By default, a `Table` data loader will emit Arrow data. `collate_fn` is PyTorch's batching hook: PyTorch calls it to
turn the fetched items into one batch. PyTorch's default collate function only knows how to combine tensors, NumPy
arrays, numbers, dicts, and lists, so it does not accept Arrow data directly. When using a `Table` directly, pass
LanceDB's `lancedb.util.tbl_to_tensor` helper as PyTorch's `collate_fn`; it converts numeric Arrow columns into a
column-major `torch.Tensor` with shape `(columns, rows)`.

`Permutation` works differently: its default output is a list of Python dicts, which PyTorch's default collate function
can batch into a dict of tensors. This is usually more convenient when you are getting started. However, there is a
significant performance penalty converting from Arrow, Lance's internal representation, to this default format.

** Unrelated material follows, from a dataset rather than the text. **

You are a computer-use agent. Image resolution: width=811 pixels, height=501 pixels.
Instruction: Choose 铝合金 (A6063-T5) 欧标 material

If you
want the default PyTorch dict-of-tensors behavior, use a `Permutation` as-is; if you want direct Arrow-to-tensor
conversion, either pass `lancedb.util.tbl_to_tensor` as `collate_fn` with a direct `Table` or configure a `Permutation`
with one of the transform formats described below.

To address this, the `Permutation` class provides a set of builtin transform functions that can be applied to map
the Arrow data in different ways.  The `arrow` and `polars` formats will always avoid data copies.  However, `numpy`,
`pandas`, and `torch_col` formats will also avoid data copies in most cases.  The `python`, `python_col`, and
`torch` formats will all require at least one full copy of the data and are the slowest options.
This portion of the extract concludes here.